/---

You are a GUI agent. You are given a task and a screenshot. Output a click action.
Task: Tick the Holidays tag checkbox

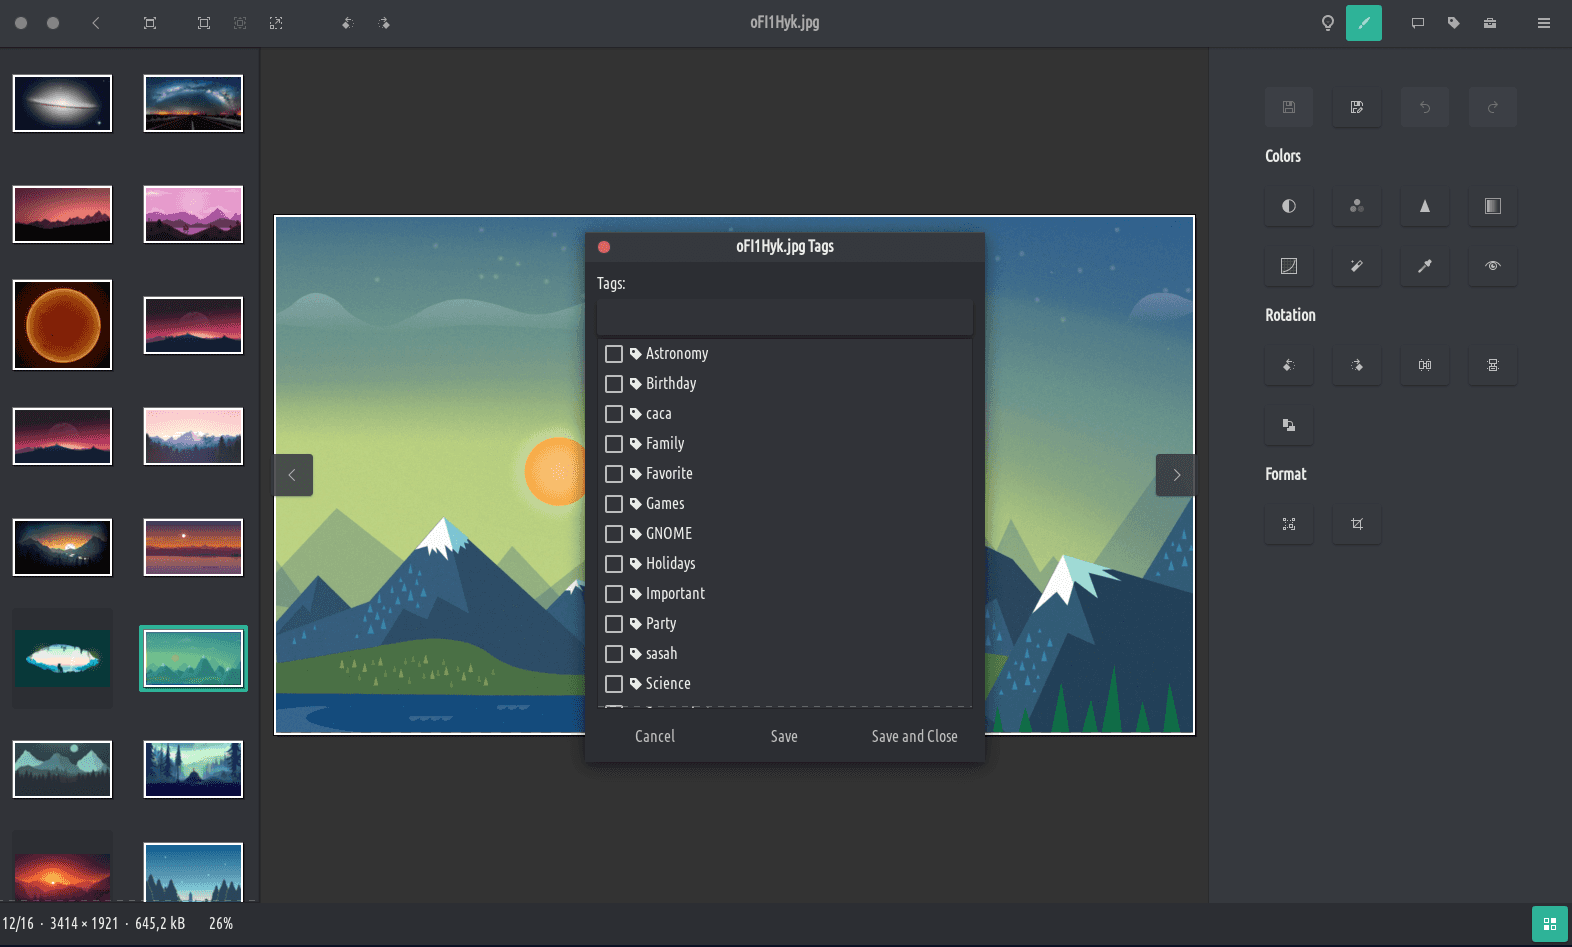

\---
/---

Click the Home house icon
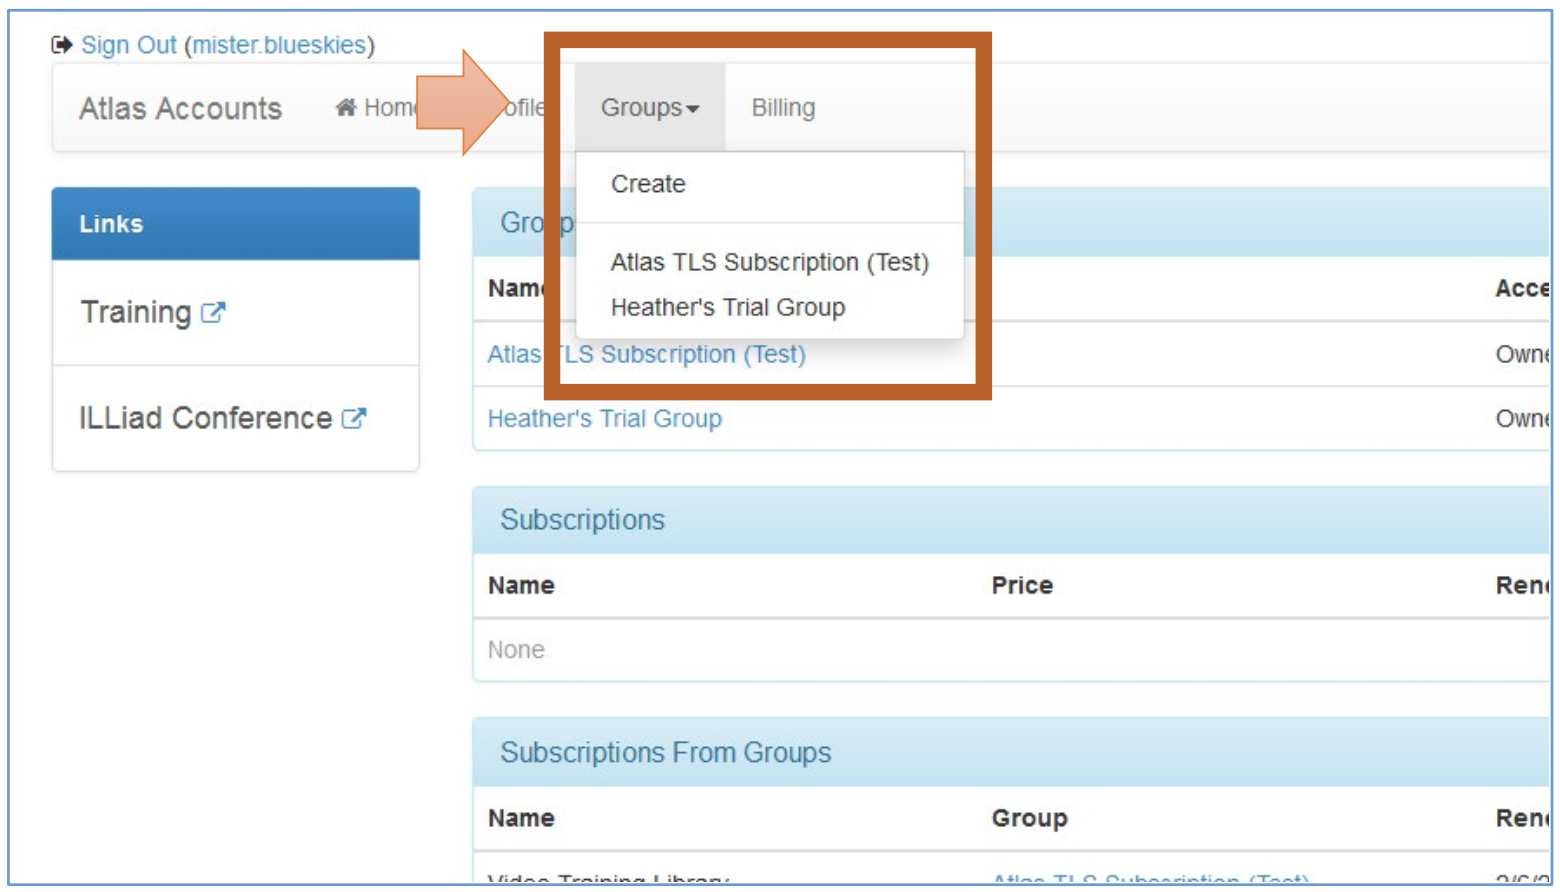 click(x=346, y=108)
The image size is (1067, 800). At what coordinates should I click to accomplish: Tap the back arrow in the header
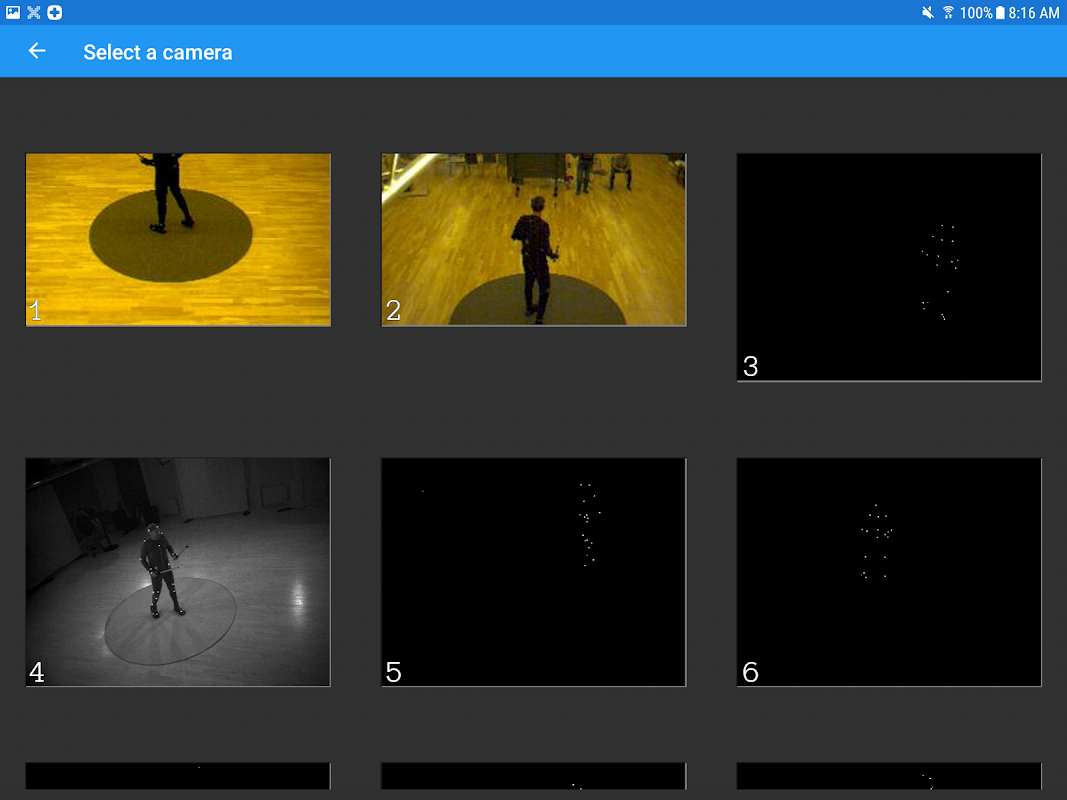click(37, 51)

\---

What you need to do:
For this exercise, repeat exactly the lines of the data above from the one with "You are a GUI" down to the one with "Task: Tick the Holidays tag checkbox", both end lines included.

Exercise result:
You are a GUI agent. You are given a task and a screenshot. Output a click action.
Task: Tick the Holidays tag checkbox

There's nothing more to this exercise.